The problem: The required result is an exact copy of every line from the one with "614x481 pixels. At" through the last line below, with the pictures left out.

Dataset entries:
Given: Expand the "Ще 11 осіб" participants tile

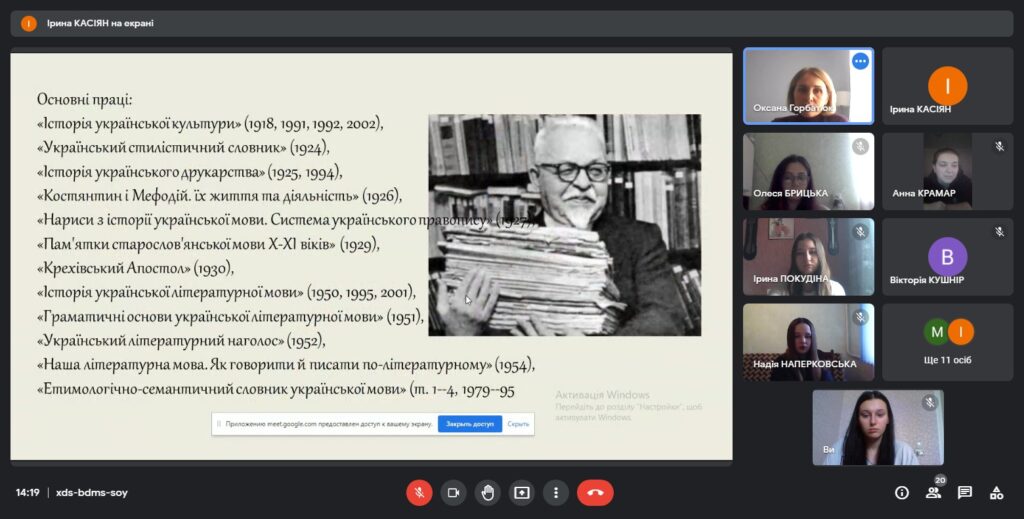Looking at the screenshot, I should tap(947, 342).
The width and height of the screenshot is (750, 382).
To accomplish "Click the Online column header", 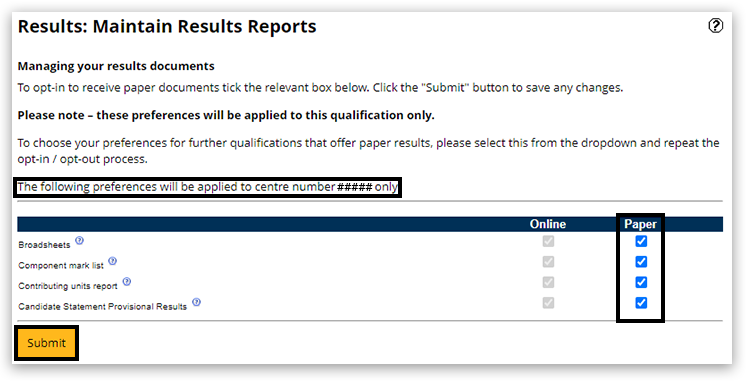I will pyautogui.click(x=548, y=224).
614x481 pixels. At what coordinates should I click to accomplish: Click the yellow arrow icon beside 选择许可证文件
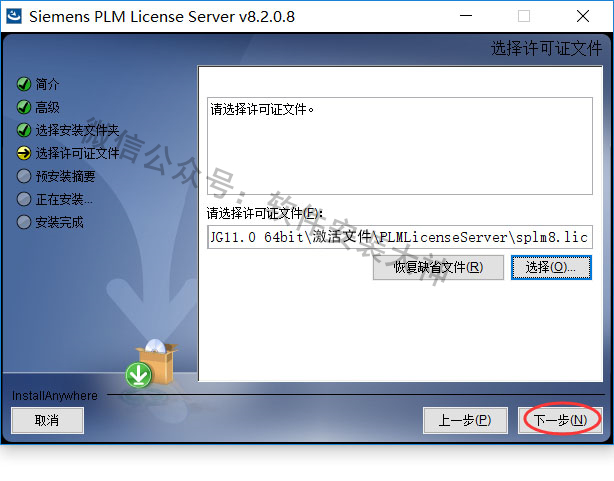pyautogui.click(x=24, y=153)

Written answer:
614x481 pixels. At what coordinates should I click to accomplish: Click the yellow arrow icon beside 选择许可证文件
pyautogui.click(x=24, y=153)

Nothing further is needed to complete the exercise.